Aim of the exercise → Transcribe each entry. Change nothing.

━━ Records

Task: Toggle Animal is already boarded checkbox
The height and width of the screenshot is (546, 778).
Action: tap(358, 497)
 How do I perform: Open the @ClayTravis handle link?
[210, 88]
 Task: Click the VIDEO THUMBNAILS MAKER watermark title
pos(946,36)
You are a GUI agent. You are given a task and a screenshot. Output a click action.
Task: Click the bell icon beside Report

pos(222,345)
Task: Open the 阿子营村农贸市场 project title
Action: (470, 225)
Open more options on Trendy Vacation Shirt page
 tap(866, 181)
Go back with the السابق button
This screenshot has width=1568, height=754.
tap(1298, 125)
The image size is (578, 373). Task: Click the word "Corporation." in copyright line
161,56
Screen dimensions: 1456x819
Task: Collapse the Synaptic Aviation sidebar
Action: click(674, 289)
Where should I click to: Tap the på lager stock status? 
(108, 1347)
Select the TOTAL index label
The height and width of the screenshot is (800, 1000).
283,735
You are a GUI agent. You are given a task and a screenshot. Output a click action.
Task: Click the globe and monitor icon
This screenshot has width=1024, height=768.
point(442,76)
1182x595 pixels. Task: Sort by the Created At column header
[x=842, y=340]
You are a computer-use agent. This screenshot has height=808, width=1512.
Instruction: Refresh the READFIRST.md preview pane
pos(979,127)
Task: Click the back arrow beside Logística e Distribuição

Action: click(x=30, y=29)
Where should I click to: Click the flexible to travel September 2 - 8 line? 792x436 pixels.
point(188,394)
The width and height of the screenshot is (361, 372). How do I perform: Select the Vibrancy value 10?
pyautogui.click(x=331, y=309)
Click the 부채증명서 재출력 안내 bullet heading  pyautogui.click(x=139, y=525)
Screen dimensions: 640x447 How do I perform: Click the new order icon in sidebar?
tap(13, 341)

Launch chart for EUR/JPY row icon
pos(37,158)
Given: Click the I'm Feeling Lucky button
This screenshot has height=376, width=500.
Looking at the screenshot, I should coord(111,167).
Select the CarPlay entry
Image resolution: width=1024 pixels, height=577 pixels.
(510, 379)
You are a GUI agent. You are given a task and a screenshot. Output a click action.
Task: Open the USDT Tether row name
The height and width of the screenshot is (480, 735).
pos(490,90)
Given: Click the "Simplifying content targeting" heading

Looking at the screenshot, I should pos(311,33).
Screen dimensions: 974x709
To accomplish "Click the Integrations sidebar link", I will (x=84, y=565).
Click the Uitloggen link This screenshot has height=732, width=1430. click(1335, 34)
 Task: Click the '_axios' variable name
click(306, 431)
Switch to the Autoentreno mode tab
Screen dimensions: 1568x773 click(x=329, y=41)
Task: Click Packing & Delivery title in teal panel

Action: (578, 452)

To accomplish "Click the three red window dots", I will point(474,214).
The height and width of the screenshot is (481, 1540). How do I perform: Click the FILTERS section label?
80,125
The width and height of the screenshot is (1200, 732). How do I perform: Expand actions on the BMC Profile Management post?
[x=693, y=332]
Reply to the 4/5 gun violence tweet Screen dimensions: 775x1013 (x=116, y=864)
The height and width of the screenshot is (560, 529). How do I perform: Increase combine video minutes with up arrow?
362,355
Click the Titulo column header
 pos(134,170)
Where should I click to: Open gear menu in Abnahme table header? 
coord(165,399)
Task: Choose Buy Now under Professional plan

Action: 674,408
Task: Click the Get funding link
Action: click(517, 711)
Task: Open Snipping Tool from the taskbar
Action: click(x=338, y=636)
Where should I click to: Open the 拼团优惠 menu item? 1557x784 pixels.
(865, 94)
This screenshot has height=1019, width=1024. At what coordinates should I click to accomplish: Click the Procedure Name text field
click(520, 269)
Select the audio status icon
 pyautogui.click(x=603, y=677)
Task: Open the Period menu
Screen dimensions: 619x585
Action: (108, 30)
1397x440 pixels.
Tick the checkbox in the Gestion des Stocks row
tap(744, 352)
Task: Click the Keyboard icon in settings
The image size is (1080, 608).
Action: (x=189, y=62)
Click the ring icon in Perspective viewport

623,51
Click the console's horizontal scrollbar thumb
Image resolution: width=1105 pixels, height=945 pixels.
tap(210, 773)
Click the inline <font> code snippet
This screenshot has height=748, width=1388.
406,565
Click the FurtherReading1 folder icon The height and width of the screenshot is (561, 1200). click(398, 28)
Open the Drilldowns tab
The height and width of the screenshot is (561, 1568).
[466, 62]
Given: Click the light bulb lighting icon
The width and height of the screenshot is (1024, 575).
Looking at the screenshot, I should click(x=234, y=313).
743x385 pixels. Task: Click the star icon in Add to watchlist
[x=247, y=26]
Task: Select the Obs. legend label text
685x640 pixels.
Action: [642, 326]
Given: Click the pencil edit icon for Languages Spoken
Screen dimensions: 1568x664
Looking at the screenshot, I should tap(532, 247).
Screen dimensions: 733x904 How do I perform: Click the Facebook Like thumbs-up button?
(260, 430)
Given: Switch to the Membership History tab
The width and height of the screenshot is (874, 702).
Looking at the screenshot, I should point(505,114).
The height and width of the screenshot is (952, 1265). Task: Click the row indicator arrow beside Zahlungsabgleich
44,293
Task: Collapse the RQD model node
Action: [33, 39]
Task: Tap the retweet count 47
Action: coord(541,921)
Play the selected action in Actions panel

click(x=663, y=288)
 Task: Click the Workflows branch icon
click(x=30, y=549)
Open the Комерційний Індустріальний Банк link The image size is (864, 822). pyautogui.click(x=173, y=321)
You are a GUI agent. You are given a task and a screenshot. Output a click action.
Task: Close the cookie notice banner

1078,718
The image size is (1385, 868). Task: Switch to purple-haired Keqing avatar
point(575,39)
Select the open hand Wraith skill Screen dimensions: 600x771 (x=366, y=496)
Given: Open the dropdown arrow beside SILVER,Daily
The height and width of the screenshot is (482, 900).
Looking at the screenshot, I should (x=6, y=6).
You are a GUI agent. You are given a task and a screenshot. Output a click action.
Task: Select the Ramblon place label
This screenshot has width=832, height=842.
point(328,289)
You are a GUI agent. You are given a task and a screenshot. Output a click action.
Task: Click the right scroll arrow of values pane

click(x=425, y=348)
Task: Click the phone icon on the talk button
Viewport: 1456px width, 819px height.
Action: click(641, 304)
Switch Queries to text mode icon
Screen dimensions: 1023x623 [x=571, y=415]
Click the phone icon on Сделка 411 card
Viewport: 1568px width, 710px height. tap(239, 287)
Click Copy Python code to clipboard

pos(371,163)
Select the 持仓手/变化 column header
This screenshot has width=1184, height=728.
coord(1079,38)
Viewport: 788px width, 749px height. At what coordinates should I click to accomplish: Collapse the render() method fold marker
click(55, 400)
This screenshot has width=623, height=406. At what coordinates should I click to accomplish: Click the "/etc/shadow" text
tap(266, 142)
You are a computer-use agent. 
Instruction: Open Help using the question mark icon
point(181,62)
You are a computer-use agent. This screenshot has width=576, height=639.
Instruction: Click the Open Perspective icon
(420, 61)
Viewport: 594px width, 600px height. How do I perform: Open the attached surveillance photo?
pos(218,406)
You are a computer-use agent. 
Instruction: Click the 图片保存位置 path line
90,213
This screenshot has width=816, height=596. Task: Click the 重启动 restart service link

━━━━

Response →
Task: Toggle Animal is already boarded checkbox
The height and width of the screenshot is (546, 778).
Action: tap(358, 497)
 How do I perform: Open the @ClayTravis handle link?
[210, 88]
 Task: Click the VIDEO THUMBNAILS MAKER watermark title
pos(946,36)
You are a GUI agent. You are given a task and a screenshot. Output a click action.
Task: Click the bell icon beside Report

pos(222,345)
Task: Open the 阿子营村农贸市场 project title
Action: (470, 225)
Open more options on Trendy Vacation Shirt page
 tap(866, 181)
Go back with the السابق button
This screenshot has width=1568, height=754.
tap(1298, 125)
The image size is (578, 373). Task: Click the word "Corporation." in copyright line
161,56
Screen dimensions: 1456x819
Task: Collapse the Synaptic Aviation sidebar
Action: click(674, 289)
Where should I click to: Tap the på lager stock status? 
(108, 1347)
Select the TOTAL index label
The height and width of the screenshot is (800, 1000).
283,735
You are a GUI agent. You are given a task and a screenshot. Output a click action.
Task: Click the globe and monitor icon
This screenshot has width=1024, height=768.
point(442,76)
1182x595 pixels. Task: Sort by the Created At column header
[x=842, y=340]
You are a computer-use agent. This screenshot has height=808, width=1512.
Instruction: Refresh the READFIRST.md preview pane
pos(979,127)
Task: Click the back arrow beside Logística e Distribuição

Action: click(x=30, y=29)
Where should I click to: Click the flexible to travel September 2 - 8 line? 792x436 pixels.
point(188,394)
The width and height of the screenshot is (361, 372). How do I perform: Select the Vibrancy value 10?
pyautogui.click(x=331, y=309)
Click the 부채증명서 재출력 안내 bullet heading  pyautogui.click(x=139, y=525)
Screen dimensions: 640x447 How do I perform: Click the new order icon in sidebar?
tap(13, 341)

Launch chart for EUR/JPY row icon
pos(37,158)
Given: Click the I'm Feeling Lucky button
This screenshot has height=376, width=500.
Looking at the screenshot, I should coord(111,167).
Select the CarPlay entry
Image resolution: width=1024 pixels, height=577 pixels.
(510, 379)
You are a GUI agent. You are given a task and a screenshot. Output a click action.
Task: Open the USDT Tether row name
The height and width of the screenshot is (480, 735).
pos(490,90)
Given: Click the "Simplifying content targeting" heading

Looking at the screenshot, I should pos(311,33).
Screen dimensions: 974x709
To accomplish "Click the Integrations sidebar link", I will (x=84, y=565).
Click the Uitloggen link This screenshot has height=732, width=1430. click(1335, 34)
 Task: Click the '_axios' variable name
click(306, 431)
Switch to the Autoentreno mode tab
Screen dimensions: 1568x773 click(x=329, y=41)
Task: Click Packing & Delivery title in teal panel

Action: (578, 452)

To accomplish "Click the three red window dots", I will point(474,214).
The height and width of the screenshot is (481, 1540). How do I perform: Click the FILTERS section label?
80,125
The width and height of the screenshot is (1200, 732). How do I perform: Expand actions on the BMC Profile Management post?
[x=693, y=332]
Reply to the 4/5 gun violence tweet Screen dimensions: 775x1013 (x=116, y=864)
The height and width of the screenshot is (560, 529). How do I perform: Increase combine video minutes with up arrow?
362,355
Click the Titulo column header
 pos(134,170)
Where should I click to: Open gear menu in Abnahme table header? 
coord(165,399)
Task: Choose Buy Now under Professional plan

Action: 674,408
Task: Click the Get funding link
Action: click(517, 711)
Task: Open Snipping Tool from the taskbar
Action: click(x=338, y=636)
Where should I click to: Open the 拼团优惠 menu item? 1557x784 pixels.
(865, 94)
This screenshot has height=1019, width=1024. At what coordinates should I click to accomplish: Click the Procedure Name text field
click(520, 269)
Select the audio status icon
 pyautogui.click(x=603, y=677)
Task: Open the Period menu
Screen dimensions: 619x585
Action: (108, 30)
1397x440 pixels.
Tick the checkbox in the Gestion des Stocks row
tap(744, 352)
Task: Click the Keyboard icon in settings
The image size is (1080, 608).
Action: (x=189, y=62)
Click the ring icon in Perspective viewport

623,51
Click the console's horizontal scrollbar thumb
Image resolution: width=1105 pixels, height=945 pixels.
tap(210, 773)
Click the inline <font> code snippet
This screenshot has height=748, width=1388.
406,565
Click the FurtherReading1 folder icon The height and width of the screenshot is (561, 1200). click(398, 28)
Open the Drilldowns tab
The height and width of the screenshot is (561, 1568).
[466, 62]
Given: Click the light bulb lighting icon
The width and height of the screenshot is (1024, 575).
Looking at the screenshot, I should click(x=234, y=313).
743x385 pixels. Task: Click the star icon in Add to watchlist
[x=247, y=26]
Task: Select the Obs. legend label text
685x640 pixels.
Action: [642, 326]
Given: Click the pencil edit icon for Languages Spoken
Screen dimensions: 1568x664
Looking at the screenshot, I should tap(532, 247).
Screen dimensions: 733x904 How do I perform: Click the Facebook Like thumbs-up button?
(260, 430)
Given: Switch to the Membership History tab
The width and height of the screenshot is (874, 702).
Looking at the screenshot, I should point(505,114).
The height and width of the screenshot is (952, 1265). Task: Click the row indicator arrow beside Zahlungsabgleich
44,293
Task: Collapse the RQD model node
Action: [33, 39]
Task: Tap the retweet count 47
Action: coord(541,921)
Play the selected action in Actions panel

click(x=663, y=288)
 Task: Click the Workflows branch icon
click(x=30, y=549)
Open the Комерційний Індустріальний Банк link The image size is (864, 822). pyautogui.click(x=173, y=321)
You are a GUI agent. You are given a task and a screenshot. Output a click action.
Task: Close the cookie notice banner

1078,718
The image size is (1385, 868). Task: Switch to purple-haired Keqing avatar
point(575,39)
Select the open hand Wraith skill Screen dimensions: 600x771 (x=366, y=496)
Given: Open the dropdown arrow beside SILVER,Daily
The height and width of the screenshot is (482, 900).
Looking at the screenshot, I should (x=6, y=6).
You are a GUI agent. You are given a task and a screenshot. Output a click action.
Task: Select the Ramblon place label
This screenshot has width=832, height=842.
point(328,289)
You are a GUI agent. You are given a task and a screenshot. Output a click action.
Task: Click the right scroll arrow of values pane

click(x=425, y=348)
Task: Click the phone icon on the talk button
Viewport: 1456px width, 819px height.
Action: click(641, 304)
Switch Queries to text mode icon
Screen dimensions: 1023x623 [x=571, y=415]
Click the phone icon on Сделка 411 card
Viewport: 1568px width, 710px height. tap(239, 287)
Click Copy Python code to clipboard

pos(371,163)
Select the 持仓手/变化 column header
This screenshot has width=1184, height=728.
coord(1079,38)
Viewport: 788px width, 749px height. At what coordinates should I click to accomplish: Collapse the render() method fold marker
click(55, 400)
This screenshot has width=623, height=406. At what coordinates should I click to accomplish: Click the "/etc/shadow" text
tap(266, 142)
You are a computer-use agent. 
Instruction: Open Help using the question mark icon
point(181,62)
You are a computer-use agent. This screenshot has width=576, height=639.
Instruction: Click the Open Perspective icon
(420, 61)
Viewport: 594px width, 600px height. How do I perform: Open the attached surveillance photo?
pos(218,406)
You are a computer-use agent. 
Instruction: Click the 图片保存位置 path line
90,213
This screenshot has width=816, height=596. Task: Click the 重启动 restart service link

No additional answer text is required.